ZUPPA DI ROCHEMOLLES ALLA MIA MANIERA

Ingredienti per sei persone con un buon appetito


Per il brodo:



  • un bel pezzo di biancostato piemontese 
  • un bel pezzo di punta di petto (che il marito ha deciso di non cuocere nel BBQ)
  • mezza gallina
  • due carote
  • la parte verde del porro (scelta mia, per rendere questo piatto il più povero possibile)
  • due gambi di sedano
  • un rametto di rosmarino
  • acqua



Per la zuppa


  • 1 kg di patate di montagna
  • due cuori di porro
  • 300 g di lenticchie umbre (non amo particolarmente le fave e non ero certa di trovarle italiane)
  • brodo
  • sale
  • pepe
  • una noce di burro 
  • una fetta di toma di montagna
  • 100 g circa di lardo alle erbe
  • un pizzico di timo serpillo (raccolto in estate durante le gite)



  • Due o più fette di pane di segale tostato

Preparazione



Ho cominciato a preparare il brodo (premessa: avevo dei bei pezzi di biancostato e ho deciso per la cottura che privilegia il bollito al brodo). Ho riempito un pentolone di acqua, ho aggiunto gli aromi e portato a bollore
Ho unito la carne, riportato a bollore e abbassato al minimo. Ho cotto per ore e ore.

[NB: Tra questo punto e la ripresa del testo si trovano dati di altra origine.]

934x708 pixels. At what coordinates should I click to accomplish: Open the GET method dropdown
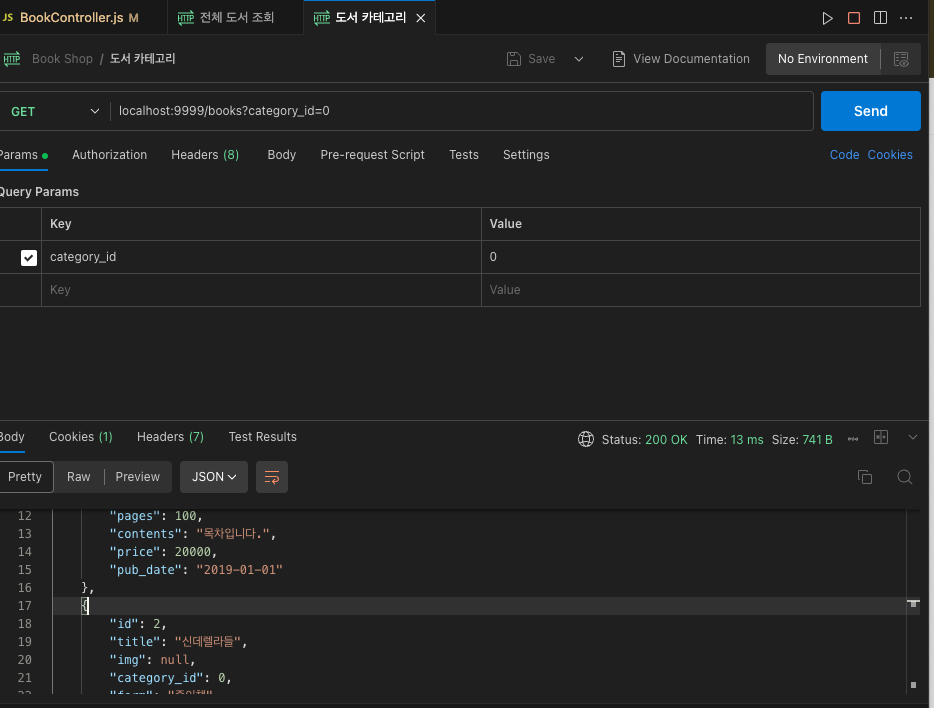pyautogui.click(x=55, y=111)
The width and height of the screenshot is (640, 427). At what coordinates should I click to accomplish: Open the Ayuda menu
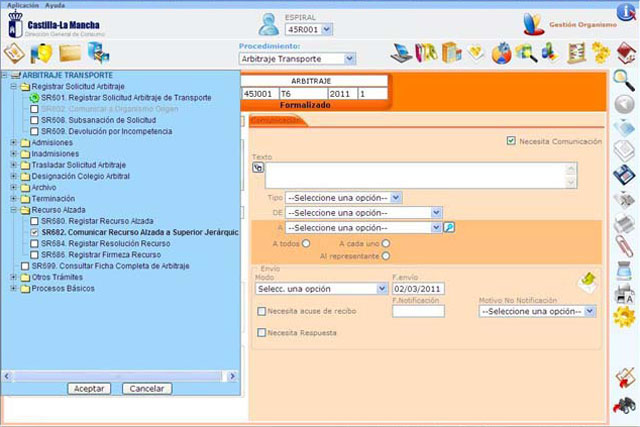coord(55,5)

Nel frattempo ho pulito, pelato le patate e le ho tagliate a tocchetti. Ho sciacquato i cuori di porro e li ho tagliati a rondelle finissime.
Ho messo a rosolare il porro con il burro e unito le patate. Ho mescolato bene e aggiunto il brodo.
Ho messo a bagno per qualche minuto le lenticchie e le ho unite alla zuppa. Ho regolato con il brodo (che doveva coprire di almeno due dita gli ingredienti). Ho unito un pizzico di timo serpillo

Ho cotto per circa un'ora. A cottura quasi ultimata ho aggiunto la toma tagliata a dadini e l'ho fatta sciogliere.

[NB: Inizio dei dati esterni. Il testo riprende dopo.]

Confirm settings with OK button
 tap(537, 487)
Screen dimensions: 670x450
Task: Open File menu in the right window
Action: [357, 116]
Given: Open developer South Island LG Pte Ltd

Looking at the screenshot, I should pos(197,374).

Ho tostato il pane di segale (che avevo preparato il giorno prima, nei prossimi giorni vi posterò la ricetta) e tagliato a listarelle il lardo (che il ragazzo della gastronomia mi aveva tagliato a fette decisamente "rustiche")

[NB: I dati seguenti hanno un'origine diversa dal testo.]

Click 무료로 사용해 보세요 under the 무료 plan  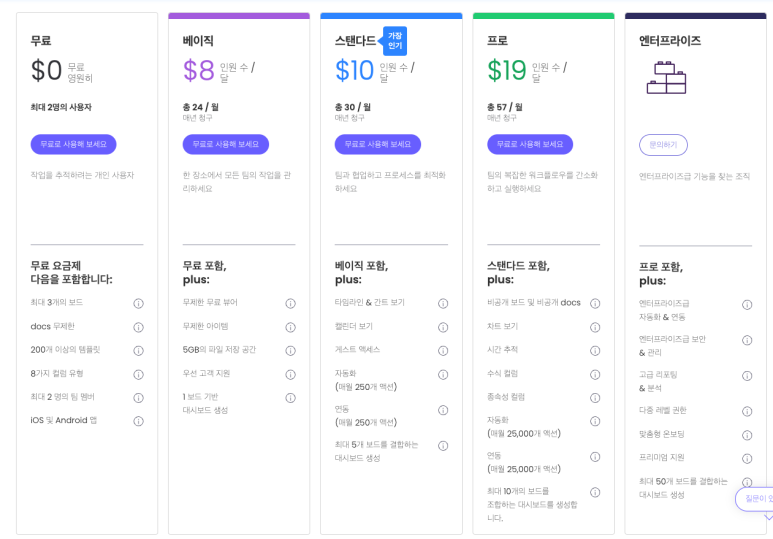click(x=74, y=144)
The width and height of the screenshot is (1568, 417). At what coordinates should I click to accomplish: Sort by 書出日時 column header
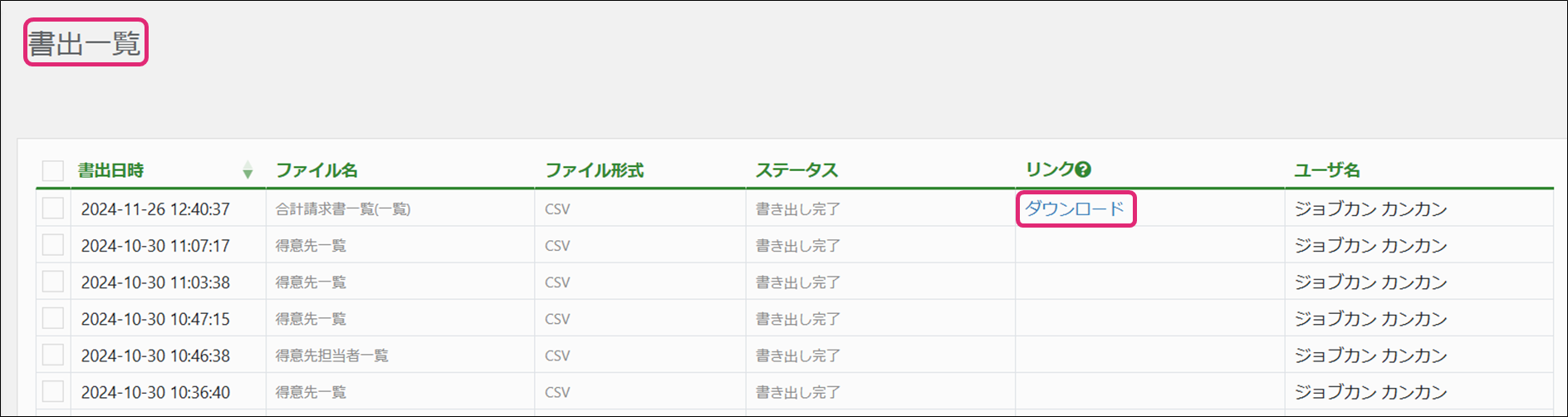click(x=110, y=170)
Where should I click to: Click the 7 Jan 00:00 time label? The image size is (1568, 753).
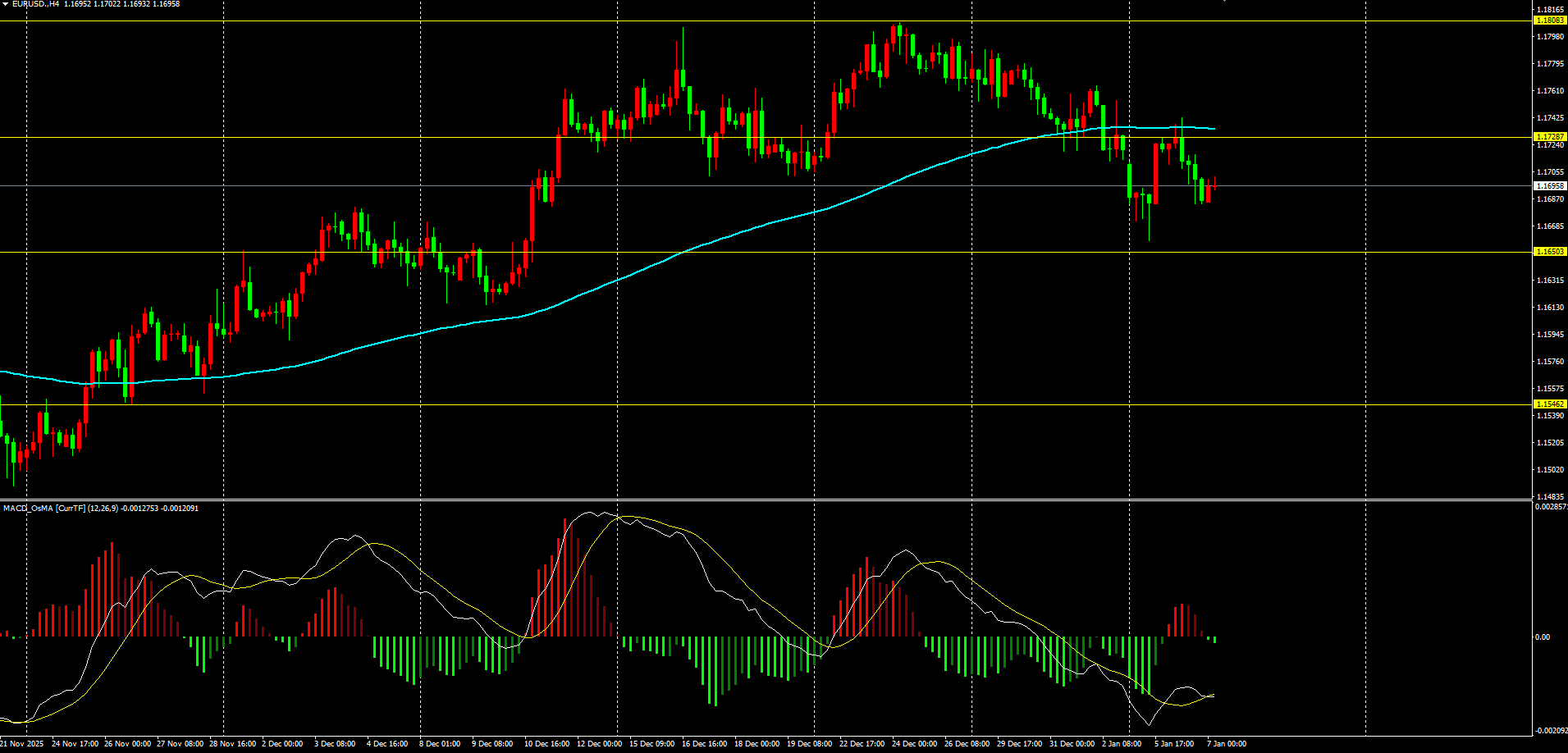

Ciotola di coccio, zuppa bollente, pane di segale, lardo a guarnire e volendo una bella grattata di pepe. Un Avanà Rusin, vino coltivato in valle sui terrazzamenti a 800 metri da vignaioli eroici che hanno deciso di continuare una tradizione e di mantenere vitigni autoctoni.

Non è ancora tempo di andare in montagna ma.... intanto ci consoliamo così!

PS: grazie Vittoria che hai pensato a un piatto così comfort food e così adatto a questi giorni!